Friday, Dec. 10, 2010

How to green your holiday:
TIPS FOR MAKING TREE SELECTION ENVIRONMENTALLY FRIENDLY

MANHATTAN -- The most environmentally friendly option during the holiday season is to purchase a real Christmas tree instead of an artificial one, according to a Kansas State University forestry expert.

"Right now in the United States there are probably a million acres growing around a half billion Christmas trees," said Robert Atchison, forester with the Kansas Forest Service at K-State. "While these trees are growing, they're also providing all the environmental benefits that trees provide: they're giving off oxygen, they're absorbing carbon dioxideand they're providing wildlife habitat.

"Just because trees are what they are, they're much more environmentally friendly than a product made out of plastic that has PVC and in some cases, lead."

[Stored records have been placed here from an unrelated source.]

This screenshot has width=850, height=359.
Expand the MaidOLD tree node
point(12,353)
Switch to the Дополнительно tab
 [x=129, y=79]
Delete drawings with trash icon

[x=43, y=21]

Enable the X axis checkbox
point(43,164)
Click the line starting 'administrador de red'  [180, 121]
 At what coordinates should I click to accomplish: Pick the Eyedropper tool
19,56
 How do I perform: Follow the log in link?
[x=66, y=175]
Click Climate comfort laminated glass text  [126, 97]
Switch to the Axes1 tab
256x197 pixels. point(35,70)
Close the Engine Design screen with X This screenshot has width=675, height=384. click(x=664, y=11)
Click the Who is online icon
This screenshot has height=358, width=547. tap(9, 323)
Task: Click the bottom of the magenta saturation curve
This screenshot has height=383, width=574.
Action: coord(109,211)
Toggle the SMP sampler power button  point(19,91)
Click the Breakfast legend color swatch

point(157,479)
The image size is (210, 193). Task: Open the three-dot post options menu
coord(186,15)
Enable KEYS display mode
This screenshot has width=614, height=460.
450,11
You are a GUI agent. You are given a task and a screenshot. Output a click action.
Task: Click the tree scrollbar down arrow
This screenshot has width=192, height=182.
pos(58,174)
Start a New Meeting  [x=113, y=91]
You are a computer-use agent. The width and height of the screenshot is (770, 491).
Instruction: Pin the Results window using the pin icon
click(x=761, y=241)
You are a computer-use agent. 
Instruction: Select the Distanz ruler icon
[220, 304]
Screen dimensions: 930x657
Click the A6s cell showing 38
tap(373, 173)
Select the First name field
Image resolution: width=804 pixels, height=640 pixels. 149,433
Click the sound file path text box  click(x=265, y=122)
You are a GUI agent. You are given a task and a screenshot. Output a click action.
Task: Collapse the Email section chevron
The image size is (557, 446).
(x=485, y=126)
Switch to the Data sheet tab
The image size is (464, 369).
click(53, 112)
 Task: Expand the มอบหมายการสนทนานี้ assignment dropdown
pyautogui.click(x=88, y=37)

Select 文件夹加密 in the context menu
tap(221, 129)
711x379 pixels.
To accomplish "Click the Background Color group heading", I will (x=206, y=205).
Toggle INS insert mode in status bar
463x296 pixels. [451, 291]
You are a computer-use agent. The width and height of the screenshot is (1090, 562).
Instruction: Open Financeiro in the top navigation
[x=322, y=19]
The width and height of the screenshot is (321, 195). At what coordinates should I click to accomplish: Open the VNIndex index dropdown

Atchison said research has shown that artificial trees, which aren't biodegradable, are typically only used for six to nine years on average and then sent to a landfill.

In contrast, a real Christmas tree can be recycled into something more beneficial to the environment, such as mulch or wildlife habitats, both aquatic and terrestrial.

Another environmentally friendly option is purchasing a living Christmas tree that can be planted after the holiday season is over, Atchison said.

"There are just all kinds of great things you can do with your tree," he said. "A lot of people put them in their backyards for songbirds."

Most communities, including Manhattan, have places where real Christmas trees can be recycled. Atchison encourages everyone to contact their local recycling facility to learn about options for recycling real or artificial trees.

A real Christmas tree is a no-guilt purchase, he said.

"You're not really cutting down a forest per se when you buy a real Christmas tree," he said. "For every real Christmas tree that is harvested, you're going to see one to three other trees planted."